Compared with those needing to secure a mortgage, cash buyers are normally an uncomplicated option that can speed up the whole buying and selling process. Cash buyers won’t pull out due to mortgage valuation issues, either, which removes a whole lengthy step from the procedure.

What are the savings for cash buyers?

Overall, cash buyers have secured their properties for an average of 6% less than the average house price across the UK, meaning a saving for the buyer of £15,162, says Jackson-Stops. By contrast, mortgage holders have paid 3% more, or £7,596.

The north west is singled out as the region where cash buyers can make the heftiest savings, according to the figures. The study found that buyers can negotiate an average of 10% off the average property price in the region, meaning savings of £20,993.

Crispin Harris, director at Jackson-Stops’ Alderley Edge branch, commented: “Cash buyers remain very active in our market place, many of whom are empty nesters after years in the same family property, capitalising from the pandemic property boom.

“They are a very attractive buyer choice to sellers, being arguably less complicated than those that require a mortgage and likely to be stuck in a chain. In a transaction process with many moving parts from land registry to conveyancers, simplicity is sought after.

“By removing the lender from the equation, cash buyers can dramatically cut down the time it takes to complete a sale.”

Cash versus mortgage

Of course, the majority of buyers and investors purchasing property are not in a position to make a full cash purchase, particularly as house prices have continued to soar upwards over recent years.

It is generally those who purchased properties pre-1990s, says Jackson-Stops’ chairman, Nick Leeming, who are able to release the cash they have made through years of property price rises and reinvest it as cash in a new purchase, which he says is a “common situation among today’s mid-market buyers”.
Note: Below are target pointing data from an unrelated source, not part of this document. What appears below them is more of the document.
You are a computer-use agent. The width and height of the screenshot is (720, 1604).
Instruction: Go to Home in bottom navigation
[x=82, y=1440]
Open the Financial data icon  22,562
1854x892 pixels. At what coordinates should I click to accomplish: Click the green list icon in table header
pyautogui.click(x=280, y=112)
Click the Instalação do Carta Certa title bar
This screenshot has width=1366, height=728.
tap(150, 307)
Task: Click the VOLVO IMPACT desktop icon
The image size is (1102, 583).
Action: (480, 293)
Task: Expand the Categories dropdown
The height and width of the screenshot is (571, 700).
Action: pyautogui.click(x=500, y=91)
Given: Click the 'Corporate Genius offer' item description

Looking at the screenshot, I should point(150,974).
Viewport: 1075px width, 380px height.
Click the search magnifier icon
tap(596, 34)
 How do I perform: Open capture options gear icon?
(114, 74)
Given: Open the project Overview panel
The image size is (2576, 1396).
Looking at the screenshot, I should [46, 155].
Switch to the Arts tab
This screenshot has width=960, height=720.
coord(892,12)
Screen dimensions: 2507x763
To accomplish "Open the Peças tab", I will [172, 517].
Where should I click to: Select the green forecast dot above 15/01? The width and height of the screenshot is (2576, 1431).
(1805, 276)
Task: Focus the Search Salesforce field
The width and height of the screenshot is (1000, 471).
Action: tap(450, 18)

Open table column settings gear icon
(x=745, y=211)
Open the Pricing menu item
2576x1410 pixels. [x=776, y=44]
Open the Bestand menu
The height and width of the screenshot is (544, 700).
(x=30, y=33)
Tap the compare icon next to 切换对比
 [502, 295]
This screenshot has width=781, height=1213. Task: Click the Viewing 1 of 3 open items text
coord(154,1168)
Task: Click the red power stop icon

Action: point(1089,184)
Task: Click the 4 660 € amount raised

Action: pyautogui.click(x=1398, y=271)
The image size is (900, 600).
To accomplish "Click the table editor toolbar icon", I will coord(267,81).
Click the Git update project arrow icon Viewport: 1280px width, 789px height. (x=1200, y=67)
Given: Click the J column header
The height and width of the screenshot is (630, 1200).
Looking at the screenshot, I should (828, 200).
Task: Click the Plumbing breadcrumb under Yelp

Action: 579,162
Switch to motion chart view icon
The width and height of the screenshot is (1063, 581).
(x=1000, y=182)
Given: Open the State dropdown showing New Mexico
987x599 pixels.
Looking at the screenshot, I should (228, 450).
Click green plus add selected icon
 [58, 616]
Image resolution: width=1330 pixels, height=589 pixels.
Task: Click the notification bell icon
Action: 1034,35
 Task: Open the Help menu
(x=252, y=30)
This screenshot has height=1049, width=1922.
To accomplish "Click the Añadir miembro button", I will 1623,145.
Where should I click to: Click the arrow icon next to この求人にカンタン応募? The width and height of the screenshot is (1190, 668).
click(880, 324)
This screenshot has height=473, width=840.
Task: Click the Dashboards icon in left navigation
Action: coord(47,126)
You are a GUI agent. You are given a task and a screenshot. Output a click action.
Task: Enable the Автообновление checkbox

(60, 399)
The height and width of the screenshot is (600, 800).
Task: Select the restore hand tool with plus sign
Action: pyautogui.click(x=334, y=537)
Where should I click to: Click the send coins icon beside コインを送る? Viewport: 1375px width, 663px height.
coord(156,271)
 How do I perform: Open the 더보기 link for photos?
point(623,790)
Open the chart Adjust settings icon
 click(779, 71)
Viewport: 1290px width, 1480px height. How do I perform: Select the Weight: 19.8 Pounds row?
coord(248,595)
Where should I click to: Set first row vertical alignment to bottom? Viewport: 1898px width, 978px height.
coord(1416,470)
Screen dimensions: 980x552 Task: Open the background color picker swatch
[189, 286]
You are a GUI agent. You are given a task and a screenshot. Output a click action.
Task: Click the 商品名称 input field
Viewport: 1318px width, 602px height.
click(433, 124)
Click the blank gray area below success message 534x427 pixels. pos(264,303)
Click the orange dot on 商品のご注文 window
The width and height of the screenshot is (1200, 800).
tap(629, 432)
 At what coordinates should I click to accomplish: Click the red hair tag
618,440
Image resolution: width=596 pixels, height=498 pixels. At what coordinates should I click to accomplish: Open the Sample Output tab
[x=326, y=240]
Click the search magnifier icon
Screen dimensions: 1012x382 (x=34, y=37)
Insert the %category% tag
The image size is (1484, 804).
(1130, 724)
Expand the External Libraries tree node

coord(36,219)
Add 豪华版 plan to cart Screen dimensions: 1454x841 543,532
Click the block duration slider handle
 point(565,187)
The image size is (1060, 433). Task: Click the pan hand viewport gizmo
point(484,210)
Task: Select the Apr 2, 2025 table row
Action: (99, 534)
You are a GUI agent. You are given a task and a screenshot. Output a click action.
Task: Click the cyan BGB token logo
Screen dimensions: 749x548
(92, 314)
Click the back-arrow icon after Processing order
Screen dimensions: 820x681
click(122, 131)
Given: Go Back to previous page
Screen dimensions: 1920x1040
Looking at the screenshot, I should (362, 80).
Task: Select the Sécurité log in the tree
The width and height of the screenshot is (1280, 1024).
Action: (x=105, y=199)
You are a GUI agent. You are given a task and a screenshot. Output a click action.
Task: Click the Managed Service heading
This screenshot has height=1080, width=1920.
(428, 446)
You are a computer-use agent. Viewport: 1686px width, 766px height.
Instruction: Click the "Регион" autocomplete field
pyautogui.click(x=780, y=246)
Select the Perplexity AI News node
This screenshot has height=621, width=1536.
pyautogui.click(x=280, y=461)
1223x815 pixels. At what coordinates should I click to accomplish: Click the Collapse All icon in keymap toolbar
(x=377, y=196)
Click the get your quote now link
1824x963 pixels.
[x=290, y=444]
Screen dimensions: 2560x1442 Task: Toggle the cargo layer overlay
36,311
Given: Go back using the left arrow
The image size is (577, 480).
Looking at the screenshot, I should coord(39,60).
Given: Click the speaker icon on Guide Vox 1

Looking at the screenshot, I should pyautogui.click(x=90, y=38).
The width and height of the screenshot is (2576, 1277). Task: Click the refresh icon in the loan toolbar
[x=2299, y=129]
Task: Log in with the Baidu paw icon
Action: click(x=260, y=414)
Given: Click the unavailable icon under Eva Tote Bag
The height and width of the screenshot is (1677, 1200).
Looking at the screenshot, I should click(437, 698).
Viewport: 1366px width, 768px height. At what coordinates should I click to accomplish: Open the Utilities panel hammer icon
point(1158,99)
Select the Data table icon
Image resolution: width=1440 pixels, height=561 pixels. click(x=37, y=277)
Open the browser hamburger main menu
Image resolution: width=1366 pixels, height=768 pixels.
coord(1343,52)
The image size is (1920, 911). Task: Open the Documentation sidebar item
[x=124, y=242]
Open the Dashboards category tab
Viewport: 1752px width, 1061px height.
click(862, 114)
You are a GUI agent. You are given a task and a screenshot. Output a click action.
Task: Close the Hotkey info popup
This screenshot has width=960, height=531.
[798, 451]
While the benefits to the seller are obvious in terms of removing complications and lengthy processes to ensure a faster sale – despite the prospect of losing out on a few thousand pounds – there are both pros and cons to be aware of for the cash buyers themselves, too.

Of course, today’s mortgage market is much less appealing than it was a year ago, as interest rates have risen considerably, and this is a major factor that will encourage those who are able to do so to buy with cash, to save on interest payments. You can also save money on fees that can come with many mortgage products.

Cash buyers are more likely to secure the property they want, due to being more attractive to the seller, and there’s much less chance of it falling through as the lender is taken out of the equation.

One downside, though, is that there is a greater risk of overstretching your finances by tying up a large chunk of your money in one place. Cash buyers must ensure that their purchase doesn’t put them at risk if other costs crop up in the future.

Sometimes, it can also prove a wise investment decision to spread your assets rather than focus on one larger one. For example, you could put down a hefty deposit on a pair of properties using that cash, alongside mortgages for each, spreading your investment and potentially reducing your risk.

If you are planning on investing in property for rental, you could also reap higher yields in total across two smaller properties, compared with one larger one, so this is something to bear in mind.

When making any major financial decision, both cash buyers and borrowers are advised to seek independent advice on the best course of action based on your circumstances.